In this Q&A Tim Edwards shares with PoseSpace his goals and aspirations as an artist, how his style has changed over the years, what makes his art different from other figurative artists, and more.
Can you tell us about your background and how you got into art?
Like many, I enjoyed drawing as a kid, studying superhero comic books, and trying to emulate my favorite artist. Beginning early on, I wanted to become a professional artist.
What are your goals or aspirations as an artist?
I would really love to build a following and have art become my livelihood. Right now I rely on another job and consider my art as more of a hobby. Hoping to get noticed by a traditional gallery eventually.
What do you think sets you apart from other artists, something very characteristic of your artwork?
Not sure if this sets me apart because, like most, I channel all my emotions into my paintings. I want to try and create a feeling when my work is viewed, and make the viewer respond to the piece and what it means to them. I like to start with the eyes in my pieces, which gives me the basis for the emotion I’m trying to evoke.
How has your style changed over the years?
My style has changed over the past few years because I’ve learned to slow down, let a piece mature and be less forced. I’m more focused on the overall presentation than the timeline. In the past, if I didn’t complete a piece in a few days it likely wouldn’t get finished. Now if it takes weeks, I’m fine with it.
What life experiences have influenced your work?
My ability to paint part-time is a huge influence. I stopped painting for over 25 years due to my career and family. Now, for the past 5-6 years, I’ve committed myself and found my original yearning to create.

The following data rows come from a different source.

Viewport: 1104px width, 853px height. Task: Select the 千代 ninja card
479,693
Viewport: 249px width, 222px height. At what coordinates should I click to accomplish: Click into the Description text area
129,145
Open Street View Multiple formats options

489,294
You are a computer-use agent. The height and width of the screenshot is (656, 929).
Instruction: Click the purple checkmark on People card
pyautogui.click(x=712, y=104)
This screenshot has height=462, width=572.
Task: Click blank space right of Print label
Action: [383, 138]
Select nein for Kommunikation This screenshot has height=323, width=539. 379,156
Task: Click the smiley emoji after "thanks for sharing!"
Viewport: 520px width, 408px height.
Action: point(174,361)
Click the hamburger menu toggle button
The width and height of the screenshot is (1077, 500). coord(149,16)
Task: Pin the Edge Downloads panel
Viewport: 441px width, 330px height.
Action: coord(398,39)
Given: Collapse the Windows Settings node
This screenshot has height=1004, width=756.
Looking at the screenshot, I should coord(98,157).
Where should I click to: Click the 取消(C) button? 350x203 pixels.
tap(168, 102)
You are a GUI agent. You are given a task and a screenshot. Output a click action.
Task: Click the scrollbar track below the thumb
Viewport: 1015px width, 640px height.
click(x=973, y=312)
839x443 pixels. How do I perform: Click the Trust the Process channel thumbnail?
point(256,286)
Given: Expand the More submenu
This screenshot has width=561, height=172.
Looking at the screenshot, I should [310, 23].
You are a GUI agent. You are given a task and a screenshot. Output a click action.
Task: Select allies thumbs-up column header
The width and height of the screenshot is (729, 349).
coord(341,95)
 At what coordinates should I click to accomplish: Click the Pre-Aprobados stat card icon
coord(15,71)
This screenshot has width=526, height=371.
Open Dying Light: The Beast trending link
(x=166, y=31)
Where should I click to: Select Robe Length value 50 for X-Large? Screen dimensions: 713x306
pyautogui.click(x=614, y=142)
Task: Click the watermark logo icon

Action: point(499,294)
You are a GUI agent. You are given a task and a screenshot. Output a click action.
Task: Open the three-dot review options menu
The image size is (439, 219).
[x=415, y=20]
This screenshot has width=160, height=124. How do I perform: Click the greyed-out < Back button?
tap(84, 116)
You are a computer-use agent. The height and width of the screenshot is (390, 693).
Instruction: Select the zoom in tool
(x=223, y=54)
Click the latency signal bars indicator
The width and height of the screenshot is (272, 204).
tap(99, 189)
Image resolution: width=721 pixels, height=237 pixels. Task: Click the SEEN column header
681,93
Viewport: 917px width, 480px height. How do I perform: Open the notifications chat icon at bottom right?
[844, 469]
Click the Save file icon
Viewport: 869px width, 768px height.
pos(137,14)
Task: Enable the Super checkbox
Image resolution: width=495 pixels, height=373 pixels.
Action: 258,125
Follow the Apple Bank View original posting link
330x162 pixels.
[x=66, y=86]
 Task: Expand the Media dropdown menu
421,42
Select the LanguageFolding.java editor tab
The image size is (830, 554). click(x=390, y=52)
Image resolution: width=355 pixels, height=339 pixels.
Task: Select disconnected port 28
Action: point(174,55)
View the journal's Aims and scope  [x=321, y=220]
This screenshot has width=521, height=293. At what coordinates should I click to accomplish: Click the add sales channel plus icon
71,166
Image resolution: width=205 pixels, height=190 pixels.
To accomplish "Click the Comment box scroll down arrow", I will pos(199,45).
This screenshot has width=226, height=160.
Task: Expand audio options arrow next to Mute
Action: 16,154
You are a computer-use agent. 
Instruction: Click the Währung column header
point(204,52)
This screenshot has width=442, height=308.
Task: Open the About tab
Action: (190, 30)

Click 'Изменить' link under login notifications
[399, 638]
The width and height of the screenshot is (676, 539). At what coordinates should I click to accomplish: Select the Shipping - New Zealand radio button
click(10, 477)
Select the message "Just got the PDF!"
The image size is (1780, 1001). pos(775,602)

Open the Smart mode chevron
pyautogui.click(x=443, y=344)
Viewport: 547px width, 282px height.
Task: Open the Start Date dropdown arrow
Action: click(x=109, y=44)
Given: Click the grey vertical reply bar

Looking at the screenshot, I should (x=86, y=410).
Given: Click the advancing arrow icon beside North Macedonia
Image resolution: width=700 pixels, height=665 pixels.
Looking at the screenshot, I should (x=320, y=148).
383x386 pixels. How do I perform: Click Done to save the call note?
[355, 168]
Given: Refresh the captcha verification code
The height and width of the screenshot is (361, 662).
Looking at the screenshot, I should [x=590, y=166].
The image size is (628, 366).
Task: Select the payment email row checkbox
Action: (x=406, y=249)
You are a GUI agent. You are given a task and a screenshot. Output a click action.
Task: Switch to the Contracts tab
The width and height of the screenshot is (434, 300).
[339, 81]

What do you think of PoseSpace? Do you have a favorite model?
I found PoseSpace a couple of years ago and have been a big fan. I don’t have the option to use live models and this site really fills the void. The clarity of the images is exactly what I need to build my skills. My favorite models are Nichole Vaunt and Zaza.
Based on your experience, what characteristics should a piece of art have to be considered successful?
To be a successful piece of art, it simply needs to make someone else feel an emotion, and question why it was done. Hopefully to remember it as they move on past seeing it. I’ve been asked why I spend my time doing my painting and for me, it’s not the money, it’s not a choice – I literally need to paint. Hopefully, people see that in my artwork.
My medium is oil paint. As a part-time painter, I need the material to stay workable until I can get back to my easel.